Character string. The path to the pyDarwin tokens JSON file. If not provided, defaults to "tokens.json" within LocalDirectoryPath.

LocalOptionsPath

Character string. The path to the pyDarwin options JSON file. If not provided, defaults to "options.json" within LocalDirectoryPath.

LocalDirectoryPath

Character string or NULL. The path to the local project directory that contains the pyDarwin input files. Defaults to the current working directory (.). If NULL is provided, the directory containing LocalOptionsPath is used as the project directory.

RemoteBaseDir

Character string. The base directory on the remote host under which a new project-specific directory will be created.

RemoteInterpreterPath

Character string or NULL. The full path to the Python interpreter on the remote host (e.g., /usr/bin/python3). If NULL, the function attempts to find a suitable Python interpreter automatically.

UseLocalLicense

Logical. If TRUE, attempts to transfer local Certara license files to the remote host.

Wait

Logical. If TRUE (the default), the function will monitor the remote job's progress and download the results upon completion. If FALSE,

Flags

Character vector. Command-line flags to pass to the pyDarwin Python module.

MonitoringInterval

Numeric. The interval in seconds between status checks when monitoring a running job (Wait = TRUE).

Value

The return value depends on the Wait parameter:

If Wait = TRUE

On successful completion, a list containing the parsed results, similar to run_pyDarwin(). This may include data frames like $results and character vectors like $FinalResultFile.

If Wait = FALSE

An invisible list containing information needed to reconnect to the job later using reconnect_pyDarwinJob(). The list includes:

  • LocalJobInfoFile: Path to the local JSON file with job details.

  • RemoteProjectDir: The directory on the remote host.

  • RemoteJobPID: The Process ID of the job on the remote host.
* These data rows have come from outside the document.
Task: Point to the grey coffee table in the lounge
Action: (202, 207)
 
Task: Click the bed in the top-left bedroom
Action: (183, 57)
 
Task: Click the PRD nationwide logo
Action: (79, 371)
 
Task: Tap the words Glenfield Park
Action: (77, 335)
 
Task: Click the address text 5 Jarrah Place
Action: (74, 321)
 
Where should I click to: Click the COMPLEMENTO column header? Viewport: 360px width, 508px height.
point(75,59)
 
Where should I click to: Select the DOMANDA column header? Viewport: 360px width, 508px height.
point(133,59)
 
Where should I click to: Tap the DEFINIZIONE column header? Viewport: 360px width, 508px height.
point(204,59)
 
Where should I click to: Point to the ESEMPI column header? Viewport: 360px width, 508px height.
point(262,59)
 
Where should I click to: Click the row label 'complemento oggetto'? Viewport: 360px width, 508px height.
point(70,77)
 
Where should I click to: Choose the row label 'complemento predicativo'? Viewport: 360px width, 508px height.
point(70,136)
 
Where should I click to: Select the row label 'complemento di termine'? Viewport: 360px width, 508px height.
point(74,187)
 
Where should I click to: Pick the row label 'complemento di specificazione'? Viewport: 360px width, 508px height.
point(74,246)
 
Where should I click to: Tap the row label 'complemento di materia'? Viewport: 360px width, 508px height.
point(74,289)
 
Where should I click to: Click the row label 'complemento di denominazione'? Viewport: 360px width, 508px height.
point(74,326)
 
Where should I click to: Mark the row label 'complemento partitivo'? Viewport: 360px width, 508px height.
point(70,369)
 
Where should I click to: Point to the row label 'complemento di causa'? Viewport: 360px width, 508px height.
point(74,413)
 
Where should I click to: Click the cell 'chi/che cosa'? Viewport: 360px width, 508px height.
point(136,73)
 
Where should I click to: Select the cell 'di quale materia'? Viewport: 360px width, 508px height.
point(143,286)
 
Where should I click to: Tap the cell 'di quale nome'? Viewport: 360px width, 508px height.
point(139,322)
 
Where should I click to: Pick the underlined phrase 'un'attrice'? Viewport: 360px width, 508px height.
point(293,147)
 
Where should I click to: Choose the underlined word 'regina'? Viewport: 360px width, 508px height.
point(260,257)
  • Host, User, ProjectName

The function throws an error if a critical step fails.

Details

This function automates the entire remote execution workflow. It creates a unique project directory on the remote host to ensure run isolation.

Examples

if (FALSE) { # \dontrun{
# Example of launching a remote job and waiting for the results
remote_results <- run_pyDarwinRemote(
  Host = "cluster.mycompany.com",
  User = "myuser",
  KeyPath = "~/.ssh/id_rsa_cluster",
  LocalDirectoryPath = "path/to/my/CovariateSearchProject"
)

# Example of launching a job in the background
job_info <- run_pyDarwinRemote(
  Host = "cluster.mycompany.com",
  User = "myuser",
  KeyPath = "~/.ssh/id_rsa_cluster",
  LocalDirectoryPath = "path/to/my/CovariateSearchProject",
  Wait = FALSE
)

# You can later use job_info to reconnect to the job
# final_results <- reconnect_pyDarwinJob(JobInfo = job_info)
} # }